I generally don’t experience construction of belief during a trip. Tripping is almost entirely deconstructive for me; it’s a continual process of locating ideas I have about the way things work and then losing belief in them.

Some other people have this same experience, but most don’t. Experiencing constructive belief “that cat can hear my thoughts” or “I am communicating with an omnipotent being” is fairly common. I don’t understand how this happens, but it’s really hard for people who experience it to explain it. If anybody has an enlightening perspective on this phenomenon then I’d like to know about it.

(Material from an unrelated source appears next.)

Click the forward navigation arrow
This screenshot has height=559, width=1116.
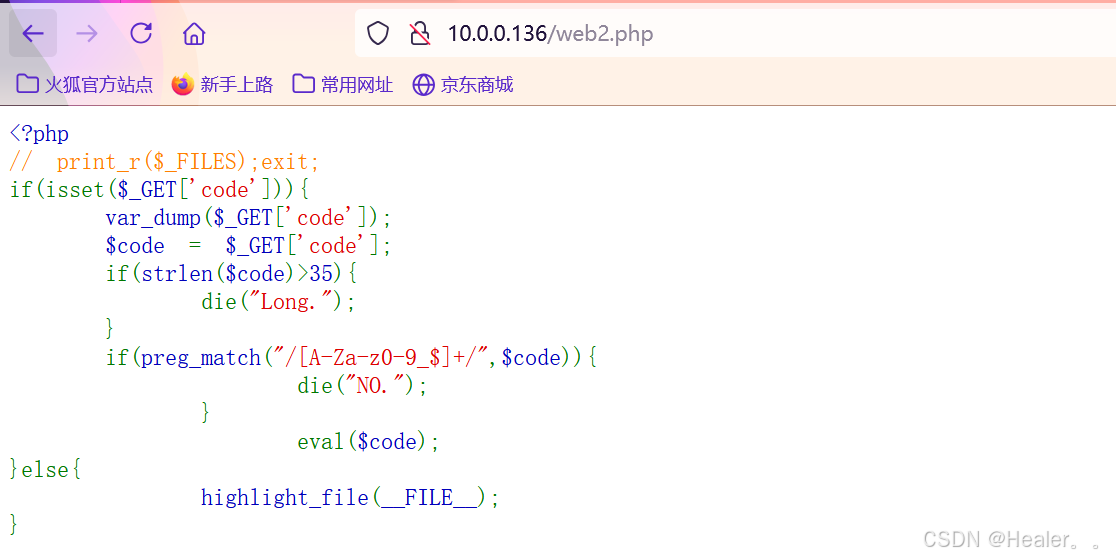[87, 33]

Anyway – normally when we ‘believe’ things, we have some sort of sensation that the thing we believe matches up pretty accurately with some sort of external reality. This is what we feel when we say things are ‘true,’ when we talk about ‘facts,’ or ‘insanity’ This sensation can permeate so strongly and universally that we stop really registering that we feel it, sort of like a fish that doesn’t know what water is. This is why it can be so difficult to describe to someone who has never experienced anything else.

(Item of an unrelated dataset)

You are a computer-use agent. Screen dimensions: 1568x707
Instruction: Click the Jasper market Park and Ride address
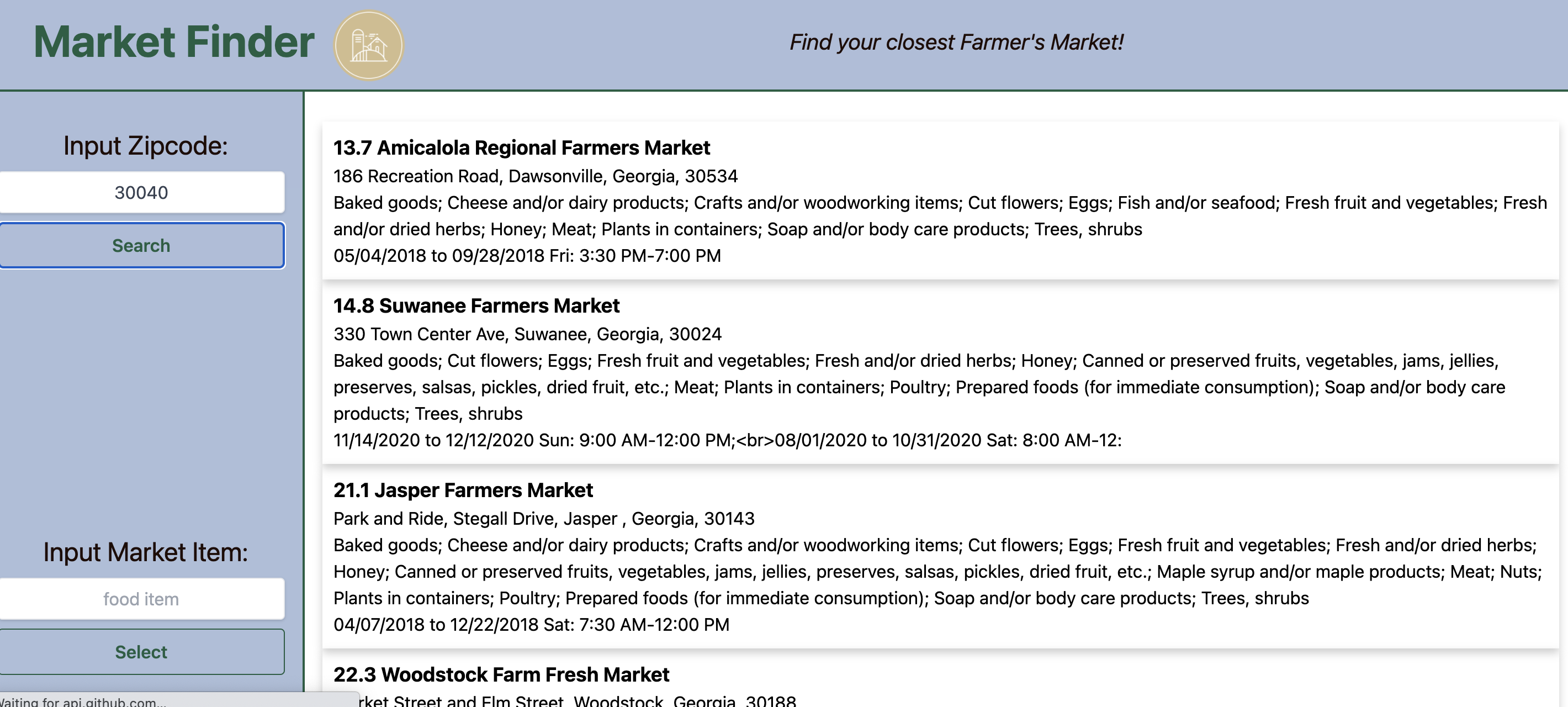[544, 518]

While tripping, this sensation is reduced or lost. Beliefs are still experienced, but without the feeling of matching up with ‘external reality.’ Once unbound by concerns about ‘truth’, beliefs start to feel like stories, and it becomes much easier for the mind to view beliefs purely for the benefits or comfort the stories provide. This can really highlight ways in which we lie to ourselves, because we lose the escape of ‘but it’s true’ to justify our self-deception. All we have left is “what are my incentives for believing this,” and the answers can be very brutal. “You really believe this because you are desperate for love” or “because you like feeling superior” or “because you are afraid of being alone.”

All that’s left is “this is the way I have made it.”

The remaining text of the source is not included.